The Meteor Hammer

 

There are two types of meteor hammers: a double-headed version and a single-headed version.

Double-headed

Meteor hammer

The double-headed meteor hammer is typically 2–3 meters in length (traditionally 2 meters) with a spherical head on each end. While the ends of the meteor hammer can be heavier than a rope dart head, the difference in weight is not normally great. Some meteor hammer versions have heads which are much lighter than most rope dart heads. The lighter versions of this weapon are typically used for practice and for modern wu shu displays since they are faster and less dangerous.
+ + +
Given problem 1:
In the meteor hammer passage, what is the traditional length of the double-headed version?
Given problem 2:
Carry on the meteor hammer passage from its final sentence.

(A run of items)
+ + +
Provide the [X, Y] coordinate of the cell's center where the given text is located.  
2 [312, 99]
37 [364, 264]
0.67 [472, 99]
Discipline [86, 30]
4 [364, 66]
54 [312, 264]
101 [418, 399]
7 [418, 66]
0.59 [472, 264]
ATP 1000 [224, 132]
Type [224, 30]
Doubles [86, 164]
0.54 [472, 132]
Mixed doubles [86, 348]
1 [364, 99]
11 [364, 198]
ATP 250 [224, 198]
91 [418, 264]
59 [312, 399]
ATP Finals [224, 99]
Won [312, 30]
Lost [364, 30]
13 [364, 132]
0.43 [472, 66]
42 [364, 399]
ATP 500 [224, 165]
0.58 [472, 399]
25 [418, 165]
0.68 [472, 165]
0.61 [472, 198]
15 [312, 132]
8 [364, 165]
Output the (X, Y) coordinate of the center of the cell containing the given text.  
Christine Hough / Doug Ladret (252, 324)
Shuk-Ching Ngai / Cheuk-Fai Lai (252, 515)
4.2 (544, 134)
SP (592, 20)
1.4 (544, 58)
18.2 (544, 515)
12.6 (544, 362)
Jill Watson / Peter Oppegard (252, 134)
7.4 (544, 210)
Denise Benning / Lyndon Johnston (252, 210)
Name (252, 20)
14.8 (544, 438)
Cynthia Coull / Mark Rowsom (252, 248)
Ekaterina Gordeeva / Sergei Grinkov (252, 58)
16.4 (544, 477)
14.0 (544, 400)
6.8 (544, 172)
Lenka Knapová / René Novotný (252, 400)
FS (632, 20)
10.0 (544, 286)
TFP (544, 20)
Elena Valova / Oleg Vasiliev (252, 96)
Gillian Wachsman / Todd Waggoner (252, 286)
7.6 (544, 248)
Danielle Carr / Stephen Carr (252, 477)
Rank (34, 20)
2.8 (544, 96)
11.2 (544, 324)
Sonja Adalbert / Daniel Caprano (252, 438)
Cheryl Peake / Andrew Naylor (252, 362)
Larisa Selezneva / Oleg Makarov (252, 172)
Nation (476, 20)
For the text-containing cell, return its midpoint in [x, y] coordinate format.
+ + +
Result 1:
2 meters

Result 2:
Single-headed

shaolin meteor hammer

The single-headed version of this weapon is used in a similar manner to the rope dart in that it is a long reach weapon with a single head. The main difference between the headed meteor hammer and a rope spear is that traditionally the meteor hammer has an end shaped similar to an egg or melon. The single end can traditionally weigh up to 3 kg[2] and is attached to a rope that can be 6 meters (20 ft) in length (in contrast a rope dart is typically 3.6 meters long). Because of these traits, a single headed meteor hammer can be a very effective weapon, despite being very difficult to control. The weapon could attack in multiple directions and even in an arching pattern when engaged in formation attacks. This weapon would be tossed up and over an enemy formation to hit troops not yet engaged in the head.

Combat And Practical use

  • Speed: it is very fast to manage and to follow
  • Effectiveness: to make it useful in real combat it is necessary an extremely high skill level (unknown in our century)
  • Power: due to the inertia of the movements it gains a big amount of power, enough to broke human bones
  • Advantages: long range, fast, hard to follow with the sight and devastating impacts
  • Disadvantages: at close distance and / or grasped, it loses a big part of its effectiveness
  • Self-defense: it is a weapon hard to recognize but not enough versatile to be used in an improvised street context (it is very long)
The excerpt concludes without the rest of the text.